Seiring bertambahnya rute APTB, penumpang pun mulai beralih karena headway APTB lebih sempit, busnya pun lebih nyaman, dan tak jarang rute APTB adalah rute lintas koridor sehingga penumpang tidak perlu transit (misal Transit Laknat Semanggi). Semakin ke sini, operator APTB pun tidak hanya dikelola oleh beberapa operator saja, tapi banyak operator lain yang ingin masuk ke jaringan busway agar bisa merasakan keuntungan jalur yang lancar. Pada awalnya, hanya ada 3 operator (PPD, MB, dan BMP). Sekarang sudah ada 6 dengan masuknya Hiba, Sinar Jaya, dan Agra Mas. Tiket yang dijual pun berubah seiring dengan bertambahnya operator.

Tentu saja, dengan banyak penumpang yang beralih ke APTB, BLU mengalami kemerosotan. Oleh karena itu, Kepala Dinas Perhubungan yang sebelumnya merupakan Kepala BLU, Muhammad Akbar, memutuskan untuk tidak mengeluarkan izin untuk APTB (Baca: Metromini AC Belum Bisa Masuk TransJakarta).

Bilangnya sih belum, tapi sejujurnya dia tidak mau mengeluarkan izinnya. Padahal Baik Kopaja, Metromini, APTB sudah menambah Armada dan siap melayani rute-rute yang mereka miliki dan menambah rute (MM AC 640, Kopaja AC 19 dan 66) dan sudah lama meminta izin. Berdasarkan info malah ada armada APTB baru di pool Cijantung. Tujuannya simple, agar penumpang tidak memiliki pilihan kecuali naik TransJakarta.

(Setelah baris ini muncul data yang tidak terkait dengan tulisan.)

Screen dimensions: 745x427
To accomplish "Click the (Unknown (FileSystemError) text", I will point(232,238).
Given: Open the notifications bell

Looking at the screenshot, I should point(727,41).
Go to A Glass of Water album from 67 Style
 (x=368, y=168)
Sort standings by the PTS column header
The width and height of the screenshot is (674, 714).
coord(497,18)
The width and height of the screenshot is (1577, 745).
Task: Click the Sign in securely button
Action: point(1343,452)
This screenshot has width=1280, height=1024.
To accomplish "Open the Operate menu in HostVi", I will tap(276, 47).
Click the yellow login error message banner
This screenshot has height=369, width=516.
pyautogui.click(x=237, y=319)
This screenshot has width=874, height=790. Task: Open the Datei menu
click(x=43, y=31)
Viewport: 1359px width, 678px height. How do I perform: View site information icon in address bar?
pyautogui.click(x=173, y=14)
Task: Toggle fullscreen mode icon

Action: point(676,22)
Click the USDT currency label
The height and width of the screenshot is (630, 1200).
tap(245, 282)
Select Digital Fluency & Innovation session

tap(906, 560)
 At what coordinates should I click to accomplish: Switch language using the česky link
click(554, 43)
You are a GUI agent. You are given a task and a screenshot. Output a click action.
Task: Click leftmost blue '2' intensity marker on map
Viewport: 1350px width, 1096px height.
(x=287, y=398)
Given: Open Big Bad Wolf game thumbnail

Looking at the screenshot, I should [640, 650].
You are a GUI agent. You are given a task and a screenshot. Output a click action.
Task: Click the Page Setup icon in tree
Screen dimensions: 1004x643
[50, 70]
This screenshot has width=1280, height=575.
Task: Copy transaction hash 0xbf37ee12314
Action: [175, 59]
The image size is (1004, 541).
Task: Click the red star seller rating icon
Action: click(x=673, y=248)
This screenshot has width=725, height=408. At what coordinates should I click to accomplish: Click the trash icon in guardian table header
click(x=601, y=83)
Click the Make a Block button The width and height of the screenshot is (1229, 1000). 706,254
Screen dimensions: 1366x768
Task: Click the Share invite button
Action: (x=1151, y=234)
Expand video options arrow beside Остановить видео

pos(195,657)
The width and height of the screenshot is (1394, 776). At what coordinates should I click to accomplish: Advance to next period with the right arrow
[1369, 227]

Tentu saja, sebenarnya sudah terlambat karena saat ini APTB sudah menguasai rute-rute kunci yang padat penumpang. Misalnya saja di koridor 9, akan lebih mudah menemukan APTB daripada TransJakarta.
Karena itu pula, BLU (sekarang disebut Unit Pengelola TransJakarta) serta PT Transportasi Jakarta, sebuah BUMD yang akan mengoperasikan TransJakarta ke depannya, menjalankan sebuah taktik licik yang menjamin akan ‘memaksa’ penumpang membeli tiket TransJakarta. Pada 1 Agustus nanti, Mereka akan menarik semua penjualan tiket BKTBdan APTB, baik dalam maupun luar koridor sehingga penumpang yang ingin masukhalte, mau gak mau harus beli tiket TransJakarta untuk masuk. Seandainya mau ke Cibinong, di dalam bus akan dikenakan tarif 12 ribu sehingga total biaya menjadi Rp. 15.500

Intinya, UP dan PT TJ berniat untuk MERAMPOK penumpang yang ingin naik APTB dengan ‘uang rokok’ 3500 sebagai imbalan boleh masuk halte. Kalau gini, apanya yang terintegrasi? Cuma jalurnya, tiketnya harus bayar dua kali. Hebat sebenernya taktik ini. Licik luar biasa. Dengan memaksa penumpang beli tiket 3500, mereka masih mendapat uang walaupun pelayanan mereka NOL BESAR. Yang dirugikan? PENUMPANG. Kenapa? Biaya perjalanan membengkak (jangan remehkan 3500). Kalau begini sih, jangan harap kemacetan akan teratasi karena penumpang bisa saja kembali ke kendaraan pribadi karena merasa dipersulit saat naik angkutan umum.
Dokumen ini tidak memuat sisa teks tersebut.